Was bleibt von uns, wenn wir nicht mehr sind?
Vielleicht ein kleines Schild auf einer Bank mit Meerblick. Während eines Spaziergangs durch die Docks von North Shields, einem Hafen an der Mündung des Tyne in die Nordsee, fiel mir eine Plakette auf.
Erinnerung an Verstorbene
An diesem Abschnitt der Küste scheint es eine Tradition zu sein, Verstorbenen Orte der Rast zu widmen. Was für eine schöne Idee, an jemanden zu erinnern. Auf der Bank, direkt neben einem Denkmal für auf See gebliebene Fischer, steht eingraviert:
„Ken Purvis. Lausiger Fischer, furchtbarer Pokerspieler, aber Weltklasse-Freund. Großzügig, freundlich und so vermisst.“ Ich weiß nicht, wer Ken Purvis war. Vermutlich besaß er nicht den größten Kutter im Hafen, doch vieles in seinem Leben hatte er richtig gemacht.
In dieser Woche jährt sich der Tod von Kapitän Jürgen Schwandt. Ich hatte die Ehre, auf seiner Trauerfeier eine Rede zu halten, und es war schwierig. An manchen Stellen gerieten die Pausen länger, als ich es beabsichtigt hatte.
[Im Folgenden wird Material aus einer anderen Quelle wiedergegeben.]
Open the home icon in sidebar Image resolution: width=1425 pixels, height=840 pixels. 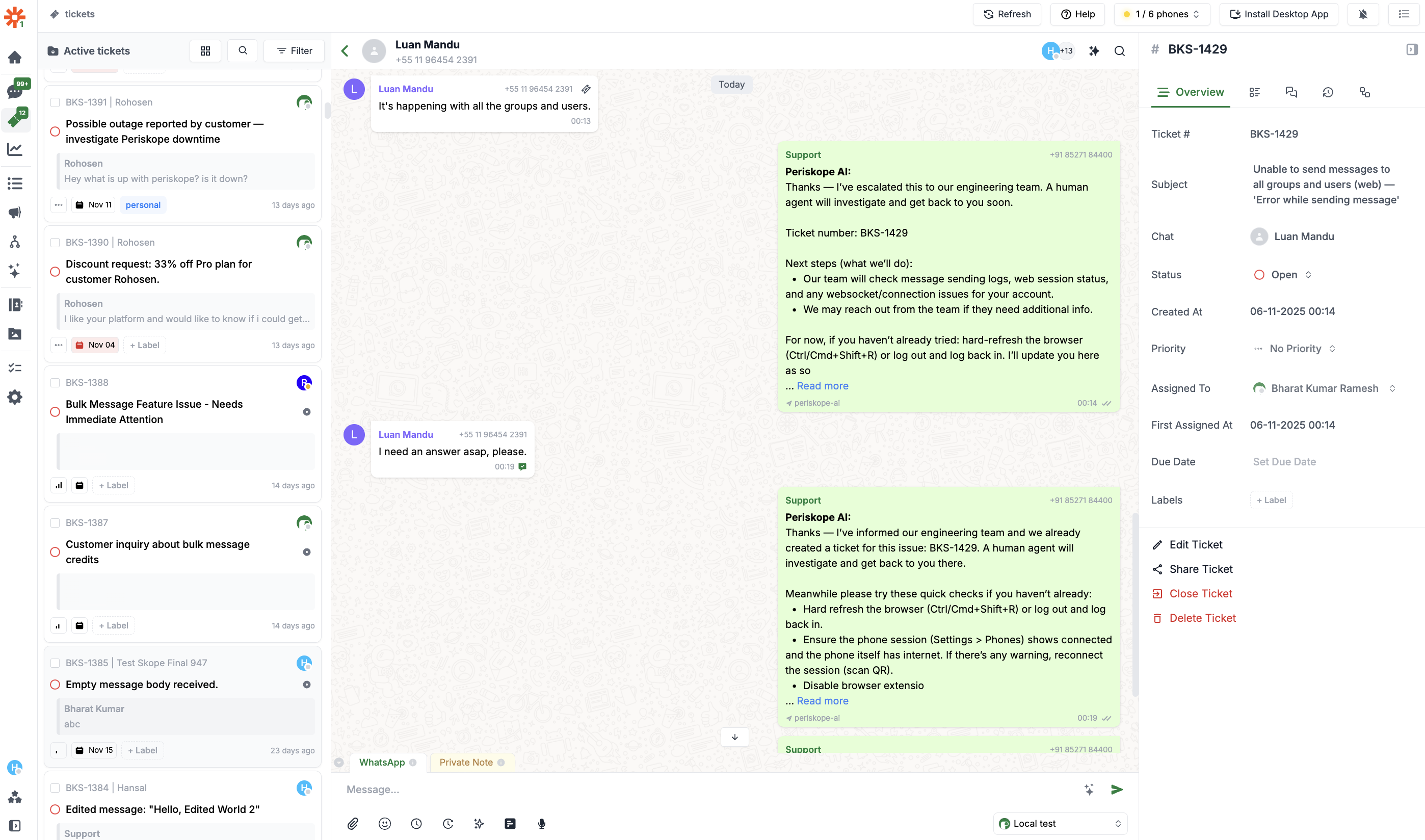pos(15,57)

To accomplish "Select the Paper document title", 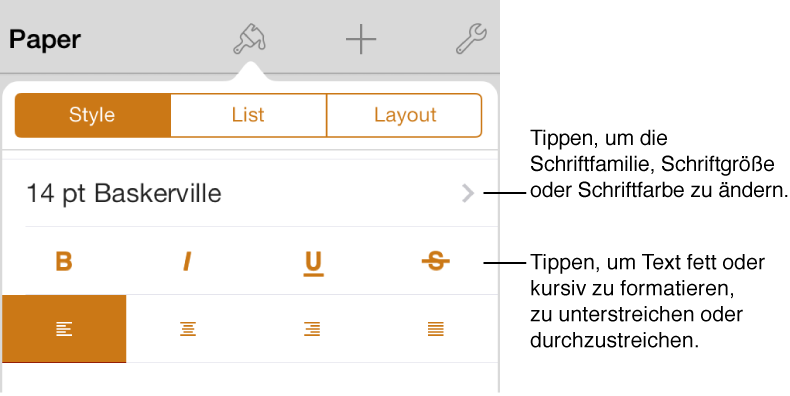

Es gibt Menschen, die hinterlassen gewaltige Lücken. Noch immer denke ich oft an Jürgen. Ich vermisse es, mich mit ihm im Museumshafen von Övelgönne auf einen Kaffee zu treffen, mit Blick auf die Hafenkräne. Seine brummigen Aussagen, seinen Humor, seinen Blick auf die Welt. Manche Menschen wirken wie eine Rückversicherung, dass es wichtig ist, einfach weiterzumachen.
Kapitän Schwandt fehlt
Die Anteilnahme an seinem Tod ist ein Zeichen, dass es nicht nur mir so geht. Tausende Leser drückten in den sozialen Netzwerken und in Mails und Nachrichten ihre Trauer aus und schrieben, was der alte Seemann und seine Standhaftigkeit in der Auseinandersetzung mit der AfD für sie bedeutete. Kapitän Schwandt hat gezeigt, was im besten Fall bleibt.
Wie uns Kapitäne durch den Sturm unserer Zeit bringen. HIER lesen!
Einige Wochen vor seinem Tod schickte er mir eine Mail mit dem Betreff „Längeres Moin“. Er werde demnächst sterben, und „Jung, du erbst übrigens auch was“. Die maritimen Dinge, die sein Esszimmer schmückten, habe ich in der Zwischenzeit abgeholt. Fotografien, ein alter Kompass, ein Tampen. Auch ein Schild von der Rezeption eines Stundenhotels in Norfolk, USA: „Street girls bringing Sailors into Hotel must pay in advance“, steht drauf. Es hat nun einen Ehrenplatz in unserem Ankerherz-Verlagssitz „Alter Tanzsaal“.
Vielleicht ist es auch an der Zeit, sich nach einer Bank mit einem Blick auf die Elbe umzusehen.